Have you ever been in a restaurant and noticed the different dynamic between couples? Sometimes it’s easy to spot the ones who have been together longer than others. The couples who are still in the “honeymoon” stage are usually oblivious to anything else around them because they’re so focused on each other. They hardly break eye contact.

Then, there are the couples who’ve been together quite a while, and they’re either found with their noses in their phones or looking idly around the restaurant for something of more interest. They’re bored. It doesn’t mean they aren’t in love, but they’ve lost the flame they had at first.

There’s a great danger in familiarity.

We have to be intentional in our relationship with the Father. Newborn Christians are often the most excited and zealous of the bunch because they’re so in love with God. They find that spark and they explode like fireworks. Too often, this exuberance fades as we get older. For people who have been in a relationship with the Lord for 20, 40, 50 years—that passion they had at the beginning withers. We get comfortable and familiar and bored.
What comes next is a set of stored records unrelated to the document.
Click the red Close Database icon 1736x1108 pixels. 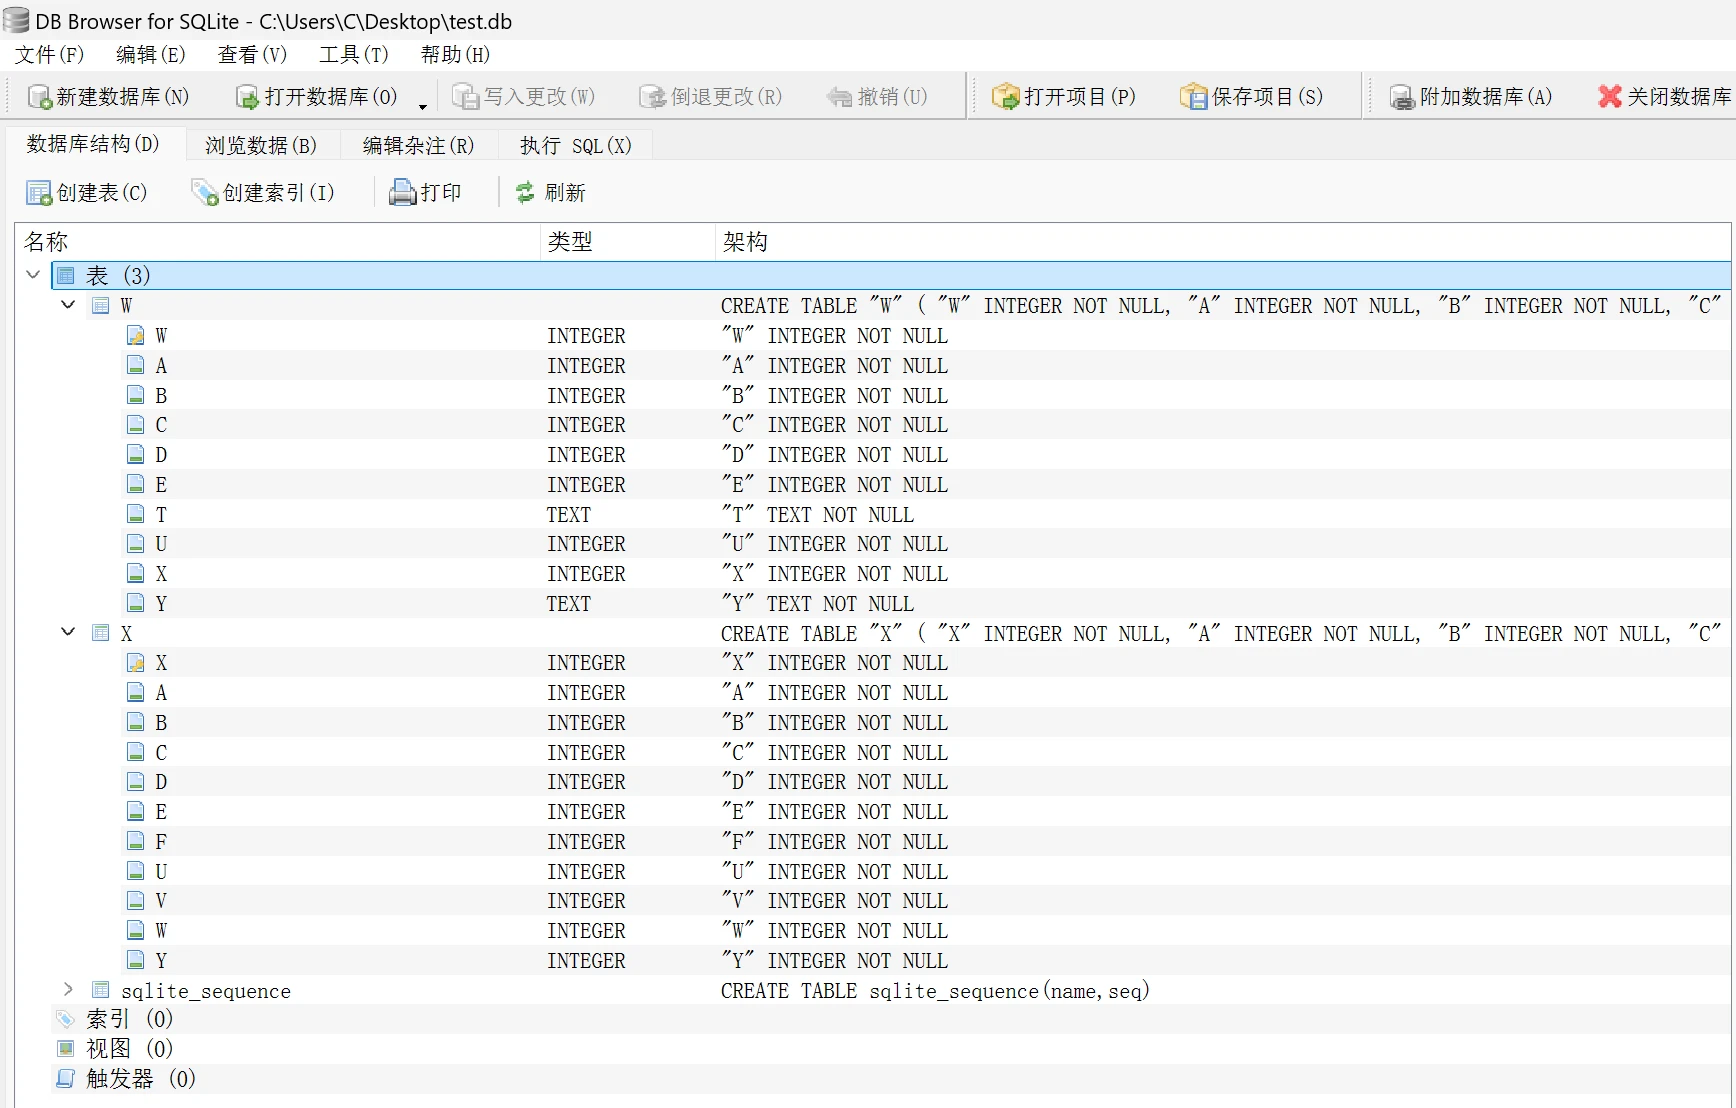coord(1609,97)
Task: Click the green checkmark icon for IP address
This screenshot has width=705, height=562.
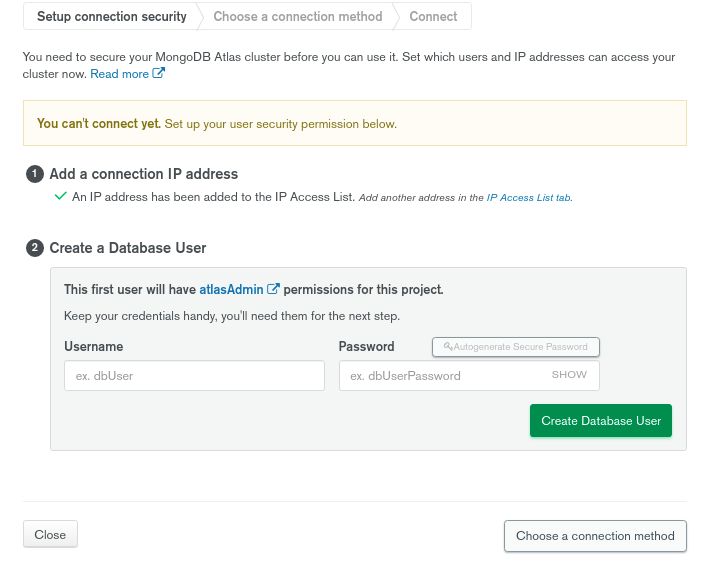Action: coord(60,196)
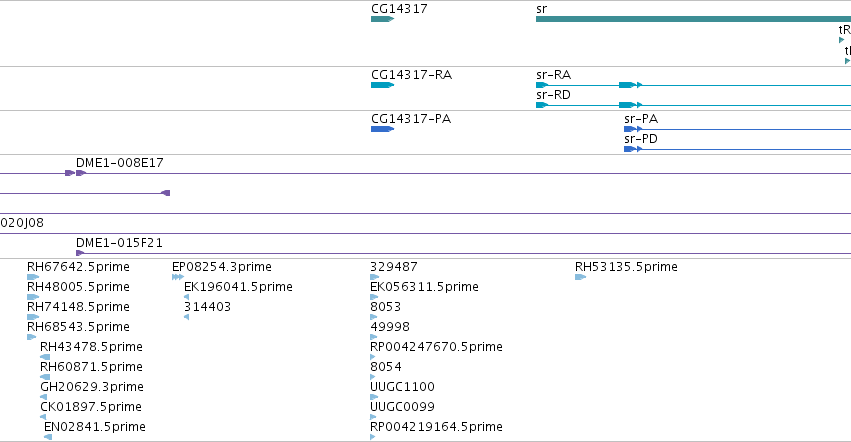851x442 pixels.
Task: Select the CG14317-RA transcript arrow
Action: [x=383, y=85]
As His church, we can serve; we can sacrifice; we can expose the hidden works of darkness and work our fingers to the bone for the sake of Christ, but when the motivation is wrong, what does it matter?
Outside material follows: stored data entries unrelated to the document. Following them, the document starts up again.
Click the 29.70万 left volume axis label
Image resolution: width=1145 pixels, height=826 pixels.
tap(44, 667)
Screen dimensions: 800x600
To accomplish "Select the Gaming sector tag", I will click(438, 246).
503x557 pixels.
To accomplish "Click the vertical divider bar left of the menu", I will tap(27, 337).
Jesus tells the church at Ephesus that He sees their devotion, but even in their service, sin has found its way into their hearts. How? Through the pride of life. Sin enters us in three ways: the lust of the flesh, lust of the eyes, and the pride of life (1 John 2:16). The church of Ephesus is an upstanding church—they’ve conquered the lust of the flesh and eyes, but they have fallen by their own pride.

Have we become so religiously pious that we perform good works for our own bragging rights? Perhaps we are so busy doing what we think should be done that we’ve lost our flame. Jesus is sitting across the table from us, waiting for us to make eye contact again.

Good works are necessary, but without our first love, they count for nothing.

Don’t let the flame die.

Don’t lose the love you had at first.

Let our relationship with Jesus be like the couples who even after 50 years of marriage, the spark remains, and it only gets sweeter.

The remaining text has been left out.